WRITTEN EXERCISE
Rewrite the records from the line containing "Describe the element at coordinates (490, 412)" through the line containing "Brackets extension that", swapping "Describe" for "Explain" and leaving everything else unchanged.

-- EXERCISE INPUTS start --

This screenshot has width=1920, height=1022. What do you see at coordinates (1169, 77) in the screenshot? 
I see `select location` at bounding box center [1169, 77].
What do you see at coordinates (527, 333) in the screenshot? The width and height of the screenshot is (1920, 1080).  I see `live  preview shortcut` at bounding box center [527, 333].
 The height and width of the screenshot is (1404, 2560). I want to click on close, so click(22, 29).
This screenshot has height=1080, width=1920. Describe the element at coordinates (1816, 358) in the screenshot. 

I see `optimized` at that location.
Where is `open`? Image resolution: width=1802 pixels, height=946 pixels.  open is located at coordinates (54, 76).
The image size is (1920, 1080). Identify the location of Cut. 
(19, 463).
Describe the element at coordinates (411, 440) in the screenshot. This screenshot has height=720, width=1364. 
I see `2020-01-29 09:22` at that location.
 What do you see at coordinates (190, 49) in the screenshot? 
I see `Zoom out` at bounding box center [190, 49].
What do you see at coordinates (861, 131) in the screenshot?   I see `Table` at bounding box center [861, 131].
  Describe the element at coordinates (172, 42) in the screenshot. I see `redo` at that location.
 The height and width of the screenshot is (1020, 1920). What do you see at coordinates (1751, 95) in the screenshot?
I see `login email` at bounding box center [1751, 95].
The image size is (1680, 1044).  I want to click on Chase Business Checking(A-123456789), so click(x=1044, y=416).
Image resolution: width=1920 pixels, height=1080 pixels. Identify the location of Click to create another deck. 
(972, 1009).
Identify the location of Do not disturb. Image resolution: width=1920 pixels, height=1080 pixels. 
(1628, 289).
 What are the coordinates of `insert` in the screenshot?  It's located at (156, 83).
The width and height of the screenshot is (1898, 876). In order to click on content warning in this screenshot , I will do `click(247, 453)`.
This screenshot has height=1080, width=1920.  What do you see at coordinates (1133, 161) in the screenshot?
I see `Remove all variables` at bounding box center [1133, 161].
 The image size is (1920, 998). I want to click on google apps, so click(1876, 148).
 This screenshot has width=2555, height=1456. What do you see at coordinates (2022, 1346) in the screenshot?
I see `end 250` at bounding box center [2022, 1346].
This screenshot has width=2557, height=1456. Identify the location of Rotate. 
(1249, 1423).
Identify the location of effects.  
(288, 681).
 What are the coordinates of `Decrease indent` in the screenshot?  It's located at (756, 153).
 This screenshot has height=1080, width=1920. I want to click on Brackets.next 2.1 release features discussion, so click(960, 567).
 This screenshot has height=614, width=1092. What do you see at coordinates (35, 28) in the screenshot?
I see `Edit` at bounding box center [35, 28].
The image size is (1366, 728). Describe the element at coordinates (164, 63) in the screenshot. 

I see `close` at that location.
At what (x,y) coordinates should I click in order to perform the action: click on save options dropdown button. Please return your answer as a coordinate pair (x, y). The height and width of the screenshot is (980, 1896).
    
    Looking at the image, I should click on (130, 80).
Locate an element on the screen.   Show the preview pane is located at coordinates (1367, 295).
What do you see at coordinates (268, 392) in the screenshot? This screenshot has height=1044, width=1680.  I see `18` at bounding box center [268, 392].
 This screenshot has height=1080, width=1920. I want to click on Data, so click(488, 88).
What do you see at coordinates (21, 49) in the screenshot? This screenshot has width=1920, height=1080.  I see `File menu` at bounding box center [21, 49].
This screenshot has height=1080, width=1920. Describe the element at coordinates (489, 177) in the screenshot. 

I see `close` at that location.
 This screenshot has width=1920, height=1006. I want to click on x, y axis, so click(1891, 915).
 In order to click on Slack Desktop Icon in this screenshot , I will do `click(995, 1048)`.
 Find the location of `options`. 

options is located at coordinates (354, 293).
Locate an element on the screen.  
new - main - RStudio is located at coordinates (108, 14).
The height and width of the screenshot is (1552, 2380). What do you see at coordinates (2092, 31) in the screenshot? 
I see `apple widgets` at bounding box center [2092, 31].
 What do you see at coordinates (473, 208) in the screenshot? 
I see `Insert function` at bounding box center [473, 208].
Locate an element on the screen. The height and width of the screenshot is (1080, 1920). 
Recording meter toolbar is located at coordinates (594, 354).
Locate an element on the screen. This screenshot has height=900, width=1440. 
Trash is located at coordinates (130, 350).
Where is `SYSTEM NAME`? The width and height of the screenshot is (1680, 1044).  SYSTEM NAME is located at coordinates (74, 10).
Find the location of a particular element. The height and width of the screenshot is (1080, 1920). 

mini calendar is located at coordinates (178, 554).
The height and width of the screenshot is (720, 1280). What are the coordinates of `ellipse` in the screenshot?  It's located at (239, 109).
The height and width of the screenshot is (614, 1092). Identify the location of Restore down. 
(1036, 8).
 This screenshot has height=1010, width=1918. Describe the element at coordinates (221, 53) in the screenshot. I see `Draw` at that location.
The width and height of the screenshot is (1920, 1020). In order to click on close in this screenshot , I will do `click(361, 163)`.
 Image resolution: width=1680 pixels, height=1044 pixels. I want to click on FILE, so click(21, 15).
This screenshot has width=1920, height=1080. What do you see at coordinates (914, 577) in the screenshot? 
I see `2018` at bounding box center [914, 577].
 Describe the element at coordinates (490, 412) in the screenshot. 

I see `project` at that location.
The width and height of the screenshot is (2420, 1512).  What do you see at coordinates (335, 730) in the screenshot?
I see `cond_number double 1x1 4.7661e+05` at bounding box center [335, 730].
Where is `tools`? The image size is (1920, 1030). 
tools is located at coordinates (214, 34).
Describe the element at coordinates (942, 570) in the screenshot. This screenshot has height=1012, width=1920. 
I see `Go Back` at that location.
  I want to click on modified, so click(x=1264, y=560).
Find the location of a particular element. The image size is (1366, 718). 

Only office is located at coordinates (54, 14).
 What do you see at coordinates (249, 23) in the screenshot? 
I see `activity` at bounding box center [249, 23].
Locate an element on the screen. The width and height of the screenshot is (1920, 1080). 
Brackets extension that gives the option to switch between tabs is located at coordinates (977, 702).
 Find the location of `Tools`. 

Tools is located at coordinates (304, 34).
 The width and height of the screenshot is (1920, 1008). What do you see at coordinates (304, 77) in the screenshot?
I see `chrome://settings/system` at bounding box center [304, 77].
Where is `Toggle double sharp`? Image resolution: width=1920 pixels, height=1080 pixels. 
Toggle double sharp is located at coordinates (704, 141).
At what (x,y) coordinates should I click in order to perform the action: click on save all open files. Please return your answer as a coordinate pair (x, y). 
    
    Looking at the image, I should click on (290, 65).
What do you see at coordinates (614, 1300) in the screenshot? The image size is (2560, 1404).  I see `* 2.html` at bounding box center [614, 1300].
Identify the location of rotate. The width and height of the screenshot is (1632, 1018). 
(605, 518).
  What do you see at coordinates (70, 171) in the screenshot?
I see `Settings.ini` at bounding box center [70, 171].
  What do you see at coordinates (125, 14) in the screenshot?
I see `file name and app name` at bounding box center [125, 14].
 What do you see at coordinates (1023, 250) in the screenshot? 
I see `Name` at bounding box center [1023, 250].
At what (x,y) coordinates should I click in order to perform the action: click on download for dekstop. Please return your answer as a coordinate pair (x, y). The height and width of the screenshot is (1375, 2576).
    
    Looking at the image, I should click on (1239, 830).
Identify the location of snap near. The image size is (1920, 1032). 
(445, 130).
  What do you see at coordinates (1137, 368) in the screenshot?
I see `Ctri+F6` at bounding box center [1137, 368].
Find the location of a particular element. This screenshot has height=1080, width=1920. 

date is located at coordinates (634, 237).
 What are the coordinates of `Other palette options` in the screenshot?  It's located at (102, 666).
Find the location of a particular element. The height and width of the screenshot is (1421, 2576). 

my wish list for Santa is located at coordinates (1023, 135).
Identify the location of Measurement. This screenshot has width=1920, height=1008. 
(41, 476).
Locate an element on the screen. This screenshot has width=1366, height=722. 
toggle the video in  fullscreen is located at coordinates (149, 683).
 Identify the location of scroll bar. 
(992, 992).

-- EXERCISE INPUTS end --

ANSWER TO THE EXERCISE
 Explain the element at coordinates (490, 412) in the screenshot. 

I see `project` at that location.
The width and height of the screenshot is (2420, 1512).  What do you see at coordinates (335, 730) in the screenshot?
I see `cond_number double 1x1 4.7661e+05` at bounding box center [335, 730].
Where is `tools`? The image size is (1920, 1030). 
tools is located at coordinates (214, 34).
Explain the element at coordinates (942, 570) in the screenshot. This screenshot has height=1012, width=1920. 
I see `Go Back` at that location.
  I want to click on modified, so click(x=1264, y=560).
Find the location of a particular element. The image size is (1366, 718). 

Only office is located at coordinates (54, 14).
 What do you see at coordinates (249, 23) in the screenshot? 
I see `activity` at bounding box center [249, 23].
Locate an element on the screen. The width and height of the screenshot is (1920, 1080). 
Brackets extension that gives the option to switch between tabs is located at coordinates (977, 702).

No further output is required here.